[Data listing]
● ● ● ● ● ● ●
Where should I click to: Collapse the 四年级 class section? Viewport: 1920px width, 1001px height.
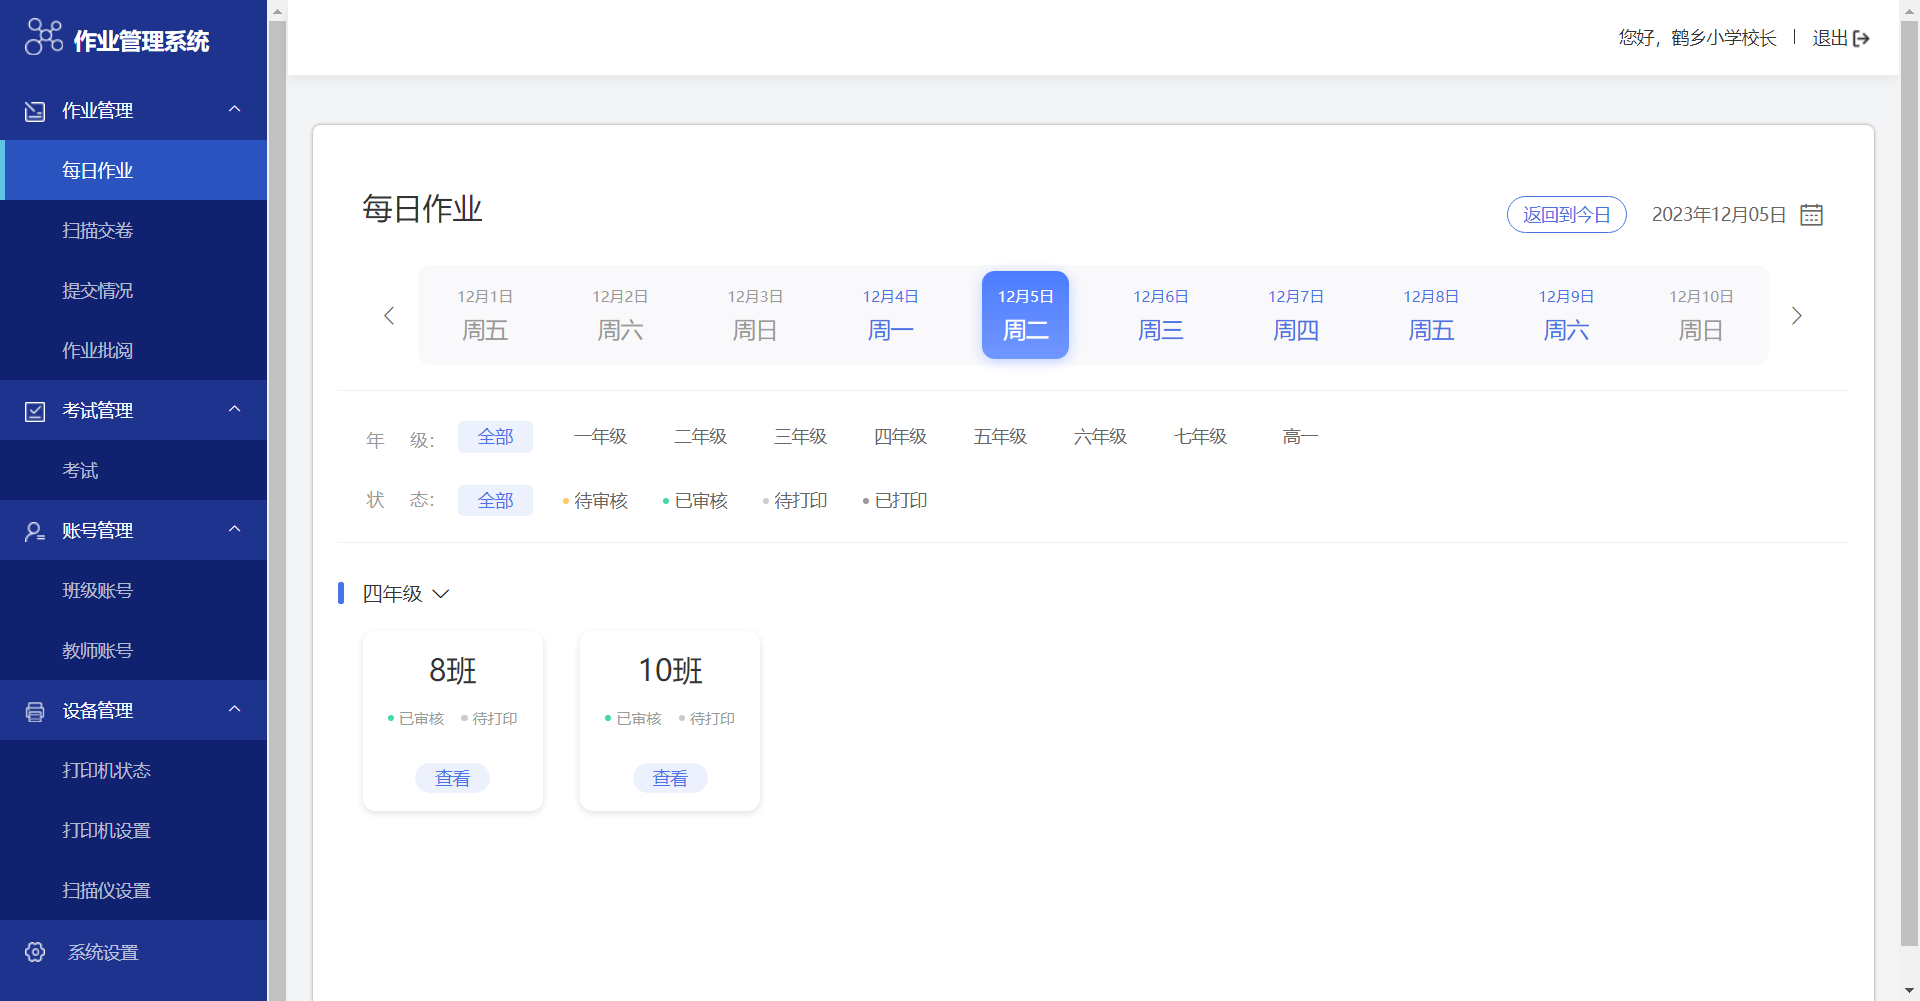pos(440,594)
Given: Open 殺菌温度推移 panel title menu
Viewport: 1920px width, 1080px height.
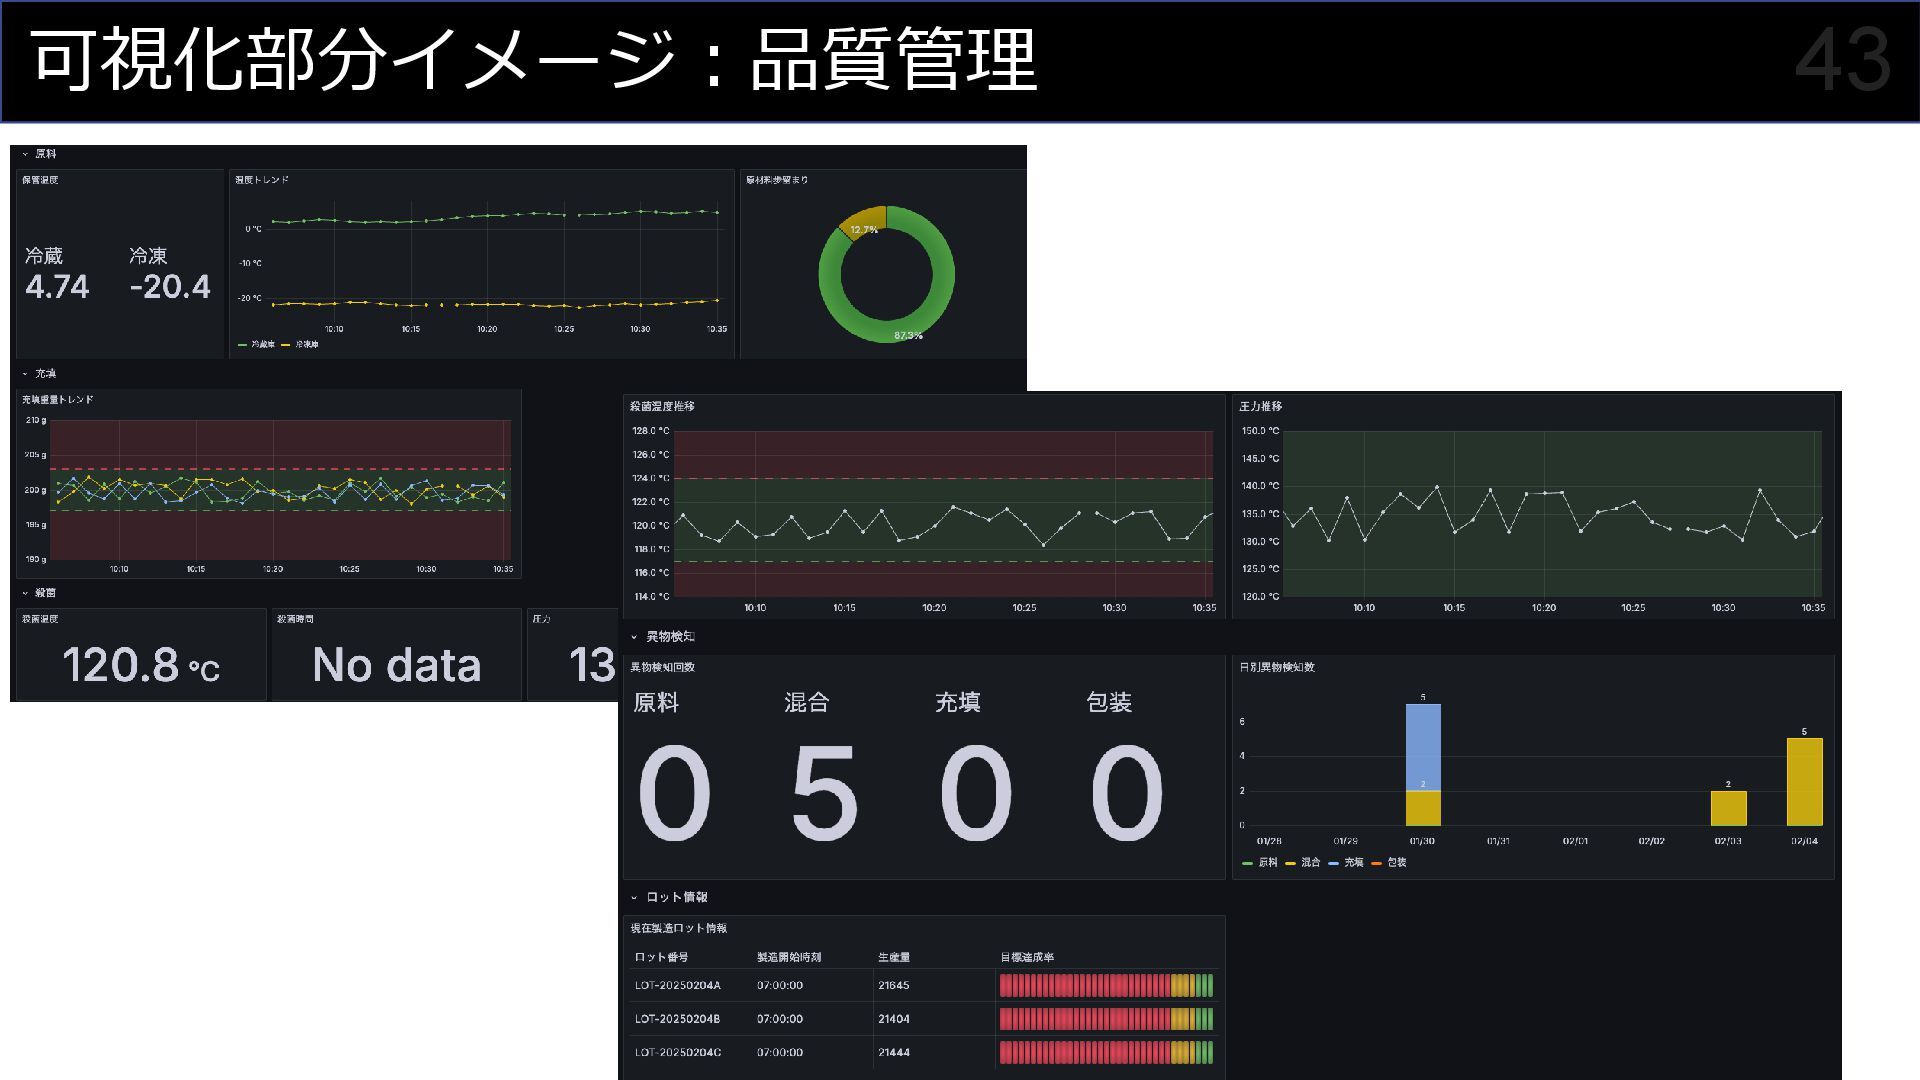Looking at the screenshot, I should (662, 407).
● ● ● ● ● ● ●
• **Written task**: Rewrite the entries above, replacing every occurrence of "Viewport" with "Window" and leaving all other text unchanged. Omit the pictures from your answer.

• **Result**:
Where should I click to: Collapse the 四年级 class section? Window: 1920px width, 1001px height.
pos(440,594)
Given: Open 殺菌温度推移 panel title menu
Window: 1920px width, 1080px height.
Looking at the screenshot, I should (662, 407).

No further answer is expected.